Problem description
Give the count of lines below that include the word "will", and say nothing else.

[[ Records for this task, beginning ]]

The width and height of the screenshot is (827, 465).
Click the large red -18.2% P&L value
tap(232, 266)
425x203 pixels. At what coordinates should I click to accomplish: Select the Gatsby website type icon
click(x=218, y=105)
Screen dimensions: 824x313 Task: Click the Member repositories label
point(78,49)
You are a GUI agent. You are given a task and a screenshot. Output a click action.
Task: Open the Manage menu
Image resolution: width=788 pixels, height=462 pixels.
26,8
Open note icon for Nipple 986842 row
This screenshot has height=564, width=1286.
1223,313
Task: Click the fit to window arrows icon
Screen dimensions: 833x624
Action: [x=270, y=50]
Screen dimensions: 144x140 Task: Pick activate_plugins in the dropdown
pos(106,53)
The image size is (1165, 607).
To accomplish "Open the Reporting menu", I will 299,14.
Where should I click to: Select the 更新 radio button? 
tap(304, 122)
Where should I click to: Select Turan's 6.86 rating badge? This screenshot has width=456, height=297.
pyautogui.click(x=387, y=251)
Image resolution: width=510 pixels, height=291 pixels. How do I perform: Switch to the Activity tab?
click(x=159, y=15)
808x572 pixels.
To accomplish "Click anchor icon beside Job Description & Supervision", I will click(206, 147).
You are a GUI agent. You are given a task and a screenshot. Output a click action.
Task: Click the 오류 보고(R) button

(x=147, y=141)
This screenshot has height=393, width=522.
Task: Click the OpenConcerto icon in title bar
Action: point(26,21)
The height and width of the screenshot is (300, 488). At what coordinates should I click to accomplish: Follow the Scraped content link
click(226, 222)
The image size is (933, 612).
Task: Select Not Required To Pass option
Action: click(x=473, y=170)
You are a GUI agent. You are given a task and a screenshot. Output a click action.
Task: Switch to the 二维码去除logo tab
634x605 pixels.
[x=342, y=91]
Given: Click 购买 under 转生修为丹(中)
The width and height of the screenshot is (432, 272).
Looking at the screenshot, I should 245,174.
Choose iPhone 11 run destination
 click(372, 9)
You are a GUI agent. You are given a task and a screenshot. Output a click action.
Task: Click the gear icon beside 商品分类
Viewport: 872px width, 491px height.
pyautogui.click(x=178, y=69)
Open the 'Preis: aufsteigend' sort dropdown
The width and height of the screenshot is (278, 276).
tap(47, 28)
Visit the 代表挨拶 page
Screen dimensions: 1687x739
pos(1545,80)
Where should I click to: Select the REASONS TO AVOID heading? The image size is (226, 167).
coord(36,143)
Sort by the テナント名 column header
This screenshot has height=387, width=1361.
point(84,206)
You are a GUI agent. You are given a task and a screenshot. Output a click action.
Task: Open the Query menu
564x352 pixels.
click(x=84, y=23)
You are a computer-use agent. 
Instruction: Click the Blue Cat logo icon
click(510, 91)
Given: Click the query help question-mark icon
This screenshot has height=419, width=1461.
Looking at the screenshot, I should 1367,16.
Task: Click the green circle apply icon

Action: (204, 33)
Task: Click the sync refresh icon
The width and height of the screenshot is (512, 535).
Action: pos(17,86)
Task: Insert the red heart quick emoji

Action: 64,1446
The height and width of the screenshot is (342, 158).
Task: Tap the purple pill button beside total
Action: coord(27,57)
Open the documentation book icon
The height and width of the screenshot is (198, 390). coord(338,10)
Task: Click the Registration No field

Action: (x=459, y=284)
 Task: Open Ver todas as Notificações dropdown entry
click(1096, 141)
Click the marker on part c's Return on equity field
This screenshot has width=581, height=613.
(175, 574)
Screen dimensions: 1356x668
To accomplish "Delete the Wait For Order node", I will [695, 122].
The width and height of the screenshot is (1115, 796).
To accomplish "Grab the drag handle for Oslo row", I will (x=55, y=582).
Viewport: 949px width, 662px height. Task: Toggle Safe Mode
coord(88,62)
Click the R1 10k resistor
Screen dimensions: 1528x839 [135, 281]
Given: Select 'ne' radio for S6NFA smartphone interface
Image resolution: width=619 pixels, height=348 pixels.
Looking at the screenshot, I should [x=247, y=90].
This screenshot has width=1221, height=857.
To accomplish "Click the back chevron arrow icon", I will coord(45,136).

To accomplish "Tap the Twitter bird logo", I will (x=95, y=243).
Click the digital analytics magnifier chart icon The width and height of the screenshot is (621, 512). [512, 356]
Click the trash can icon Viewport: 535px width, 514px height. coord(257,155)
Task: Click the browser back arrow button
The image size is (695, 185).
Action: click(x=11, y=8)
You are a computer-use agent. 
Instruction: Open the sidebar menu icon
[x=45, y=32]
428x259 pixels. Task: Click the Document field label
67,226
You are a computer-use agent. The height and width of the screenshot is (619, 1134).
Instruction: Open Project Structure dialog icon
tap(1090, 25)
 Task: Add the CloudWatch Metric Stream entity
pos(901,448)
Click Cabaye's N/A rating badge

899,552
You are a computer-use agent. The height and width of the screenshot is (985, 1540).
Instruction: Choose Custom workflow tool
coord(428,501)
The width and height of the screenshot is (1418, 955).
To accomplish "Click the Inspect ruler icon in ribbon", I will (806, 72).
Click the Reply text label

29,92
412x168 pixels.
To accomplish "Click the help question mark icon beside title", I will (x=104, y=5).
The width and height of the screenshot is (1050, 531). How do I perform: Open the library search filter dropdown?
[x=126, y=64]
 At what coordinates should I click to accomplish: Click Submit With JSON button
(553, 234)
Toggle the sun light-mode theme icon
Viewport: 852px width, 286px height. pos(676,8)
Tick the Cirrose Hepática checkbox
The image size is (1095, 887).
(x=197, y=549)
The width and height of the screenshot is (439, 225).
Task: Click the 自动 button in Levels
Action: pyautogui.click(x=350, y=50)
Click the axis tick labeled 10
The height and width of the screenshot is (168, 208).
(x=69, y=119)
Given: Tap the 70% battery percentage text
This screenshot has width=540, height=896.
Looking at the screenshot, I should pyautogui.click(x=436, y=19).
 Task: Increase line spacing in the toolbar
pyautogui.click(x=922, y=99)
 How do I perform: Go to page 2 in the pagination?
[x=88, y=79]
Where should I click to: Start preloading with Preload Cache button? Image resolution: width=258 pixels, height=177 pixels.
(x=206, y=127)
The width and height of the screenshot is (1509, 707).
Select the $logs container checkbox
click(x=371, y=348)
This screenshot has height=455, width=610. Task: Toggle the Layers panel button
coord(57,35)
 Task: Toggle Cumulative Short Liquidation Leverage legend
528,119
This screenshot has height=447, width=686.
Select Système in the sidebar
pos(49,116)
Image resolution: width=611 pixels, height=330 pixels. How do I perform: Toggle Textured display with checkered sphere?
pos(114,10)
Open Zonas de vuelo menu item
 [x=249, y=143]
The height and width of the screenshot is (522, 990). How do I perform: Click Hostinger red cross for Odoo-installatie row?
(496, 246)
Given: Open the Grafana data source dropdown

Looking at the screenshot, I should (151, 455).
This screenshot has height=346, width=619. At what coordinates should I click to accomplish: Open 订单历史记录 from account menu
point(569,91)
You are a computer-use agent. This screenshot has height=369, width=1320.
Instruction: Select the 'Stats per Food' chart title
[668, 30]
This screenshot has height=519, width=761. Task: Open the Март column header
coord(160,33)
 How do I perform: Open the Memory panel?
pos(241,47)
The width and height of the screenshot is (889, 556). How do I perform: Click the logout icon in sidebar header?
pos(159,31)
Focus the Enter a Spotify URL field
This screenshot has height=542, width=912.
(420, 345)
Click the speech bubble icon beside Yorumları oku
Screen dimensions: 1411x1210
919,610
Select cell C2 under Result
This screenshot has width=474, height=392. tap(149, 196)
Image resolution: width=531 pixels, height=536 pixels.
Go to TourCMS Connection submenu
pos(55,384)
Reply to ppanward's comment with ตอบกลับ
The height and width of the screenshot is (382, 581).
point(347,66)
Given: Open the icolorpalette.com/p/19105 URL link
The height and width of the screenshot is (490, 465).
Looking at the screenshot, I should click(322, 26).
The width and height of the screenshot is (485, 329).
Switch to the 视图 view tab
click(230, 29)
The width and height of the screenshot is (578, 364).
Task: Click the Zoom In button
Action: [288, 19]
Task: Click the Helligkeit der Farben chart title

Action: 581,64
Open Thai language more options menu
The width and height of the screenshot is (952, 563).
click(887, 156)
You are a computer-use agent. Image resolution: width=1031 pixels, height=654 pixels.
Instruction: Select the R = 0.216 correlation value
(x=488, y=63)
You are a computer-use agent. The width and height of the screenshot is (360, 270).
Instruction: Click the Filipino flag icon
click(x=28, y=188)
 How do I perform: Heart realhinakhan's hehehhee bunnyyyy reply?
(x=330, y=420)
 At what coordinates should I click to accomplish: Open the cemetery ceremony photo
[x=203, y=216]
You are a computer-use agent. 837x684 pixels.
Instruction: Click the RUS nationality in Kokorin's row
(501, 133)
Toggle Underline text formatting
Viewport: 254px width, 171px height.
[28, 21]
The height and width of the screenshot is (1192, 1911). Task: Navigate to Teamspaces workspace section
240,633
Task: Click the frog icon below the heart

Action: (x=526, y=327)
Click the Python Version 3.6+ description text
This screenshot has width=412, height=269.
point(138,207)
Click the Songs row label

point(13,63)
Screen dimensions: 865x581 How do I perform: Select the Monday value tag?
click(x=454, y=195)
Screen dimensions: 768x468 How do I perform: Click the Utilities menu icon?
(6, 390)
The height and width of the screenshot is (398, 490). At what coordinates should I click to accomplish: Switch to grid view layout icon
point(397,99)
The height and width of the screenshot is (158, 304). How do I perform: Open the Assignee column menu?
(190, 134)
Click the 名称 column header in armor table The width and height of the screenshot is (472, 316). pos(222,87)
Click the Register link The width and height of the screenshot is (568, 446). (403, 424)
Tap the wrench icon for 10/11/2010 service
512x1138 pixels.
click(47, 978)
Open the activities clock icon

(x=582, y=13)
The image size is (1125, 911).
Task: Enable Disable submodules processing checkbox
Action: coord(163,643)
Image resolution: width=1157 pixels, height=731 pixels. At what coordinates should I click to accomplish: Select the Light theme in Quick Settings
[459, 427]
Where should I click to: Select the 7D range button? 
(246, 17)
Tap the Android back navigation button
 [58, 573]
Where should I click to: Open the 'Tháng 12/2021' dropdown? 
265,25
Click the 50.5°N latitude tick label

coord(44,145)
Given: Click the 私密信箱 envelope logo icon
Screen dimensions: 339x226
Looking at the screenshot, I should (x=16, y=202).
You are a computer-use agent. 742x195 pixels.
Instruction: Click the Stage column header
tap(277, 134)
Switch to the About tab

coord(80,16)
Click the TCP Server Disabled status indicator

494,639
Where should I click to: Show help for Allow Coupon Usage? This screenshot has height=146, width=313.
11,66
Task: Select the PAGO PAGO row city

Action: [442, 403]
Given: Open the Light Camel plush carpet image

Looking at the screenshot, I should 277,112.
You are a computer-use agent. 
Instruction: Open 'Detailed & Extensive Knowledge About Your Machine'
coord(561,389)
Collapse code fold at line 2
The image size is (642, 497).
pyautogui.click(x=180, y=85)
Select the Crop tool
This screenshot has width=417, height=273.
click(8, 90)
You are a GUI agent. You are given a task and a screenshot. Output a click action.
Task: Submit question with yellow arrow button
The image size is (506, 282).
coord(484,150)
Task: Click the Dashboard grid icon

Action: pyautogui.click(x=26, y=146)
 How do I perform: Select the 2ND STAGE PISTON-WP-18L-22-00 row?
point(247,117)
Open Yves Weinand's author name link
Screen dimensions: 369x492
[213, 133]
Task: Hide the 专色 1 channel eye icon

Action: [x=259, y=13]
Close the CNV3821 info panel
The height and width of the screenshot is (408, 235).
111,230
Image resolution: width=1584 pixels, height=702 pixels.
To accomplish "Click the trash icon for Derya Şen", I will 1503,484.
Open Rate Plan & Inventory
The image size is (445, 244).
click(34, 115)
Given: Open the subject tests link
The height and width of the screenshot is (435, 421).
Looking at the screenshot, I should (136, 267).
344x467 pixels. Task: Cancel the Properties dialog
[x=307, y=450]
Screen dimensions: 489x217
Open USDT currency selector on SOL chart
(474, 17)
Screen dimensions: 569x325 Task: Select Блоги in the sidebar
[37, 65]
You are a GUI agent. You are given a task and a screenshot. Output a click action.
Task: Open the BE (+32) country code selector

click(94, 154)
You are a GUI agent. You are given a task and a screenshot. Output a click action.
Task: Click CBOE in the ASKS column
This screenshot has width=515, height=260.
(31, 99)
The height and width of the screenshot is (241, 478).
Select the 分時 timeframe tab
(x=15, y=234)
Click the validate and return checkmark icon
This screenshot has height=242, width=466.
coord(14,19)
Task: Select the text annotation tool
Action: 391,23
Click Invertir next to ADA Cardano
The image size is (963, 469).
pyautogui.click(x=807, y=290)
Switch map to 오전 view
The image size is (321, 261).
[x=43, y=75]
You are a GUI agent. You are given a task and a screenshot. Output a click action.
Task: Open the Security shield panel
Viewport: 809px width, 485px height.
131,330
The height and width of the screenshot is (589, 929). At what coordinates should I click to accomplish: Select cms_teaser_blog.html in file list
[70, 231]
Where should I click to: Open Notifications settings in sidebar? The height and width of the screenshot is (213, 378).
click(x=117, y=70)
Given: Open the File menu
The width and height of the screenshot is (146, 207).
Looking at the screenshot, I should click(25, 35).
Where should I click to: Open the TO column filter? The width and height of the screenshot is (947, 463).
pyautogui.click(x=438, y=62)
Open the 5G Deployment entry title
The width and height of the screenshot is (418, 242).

[[ Records for this task, end ]]

Solution to the exercise
9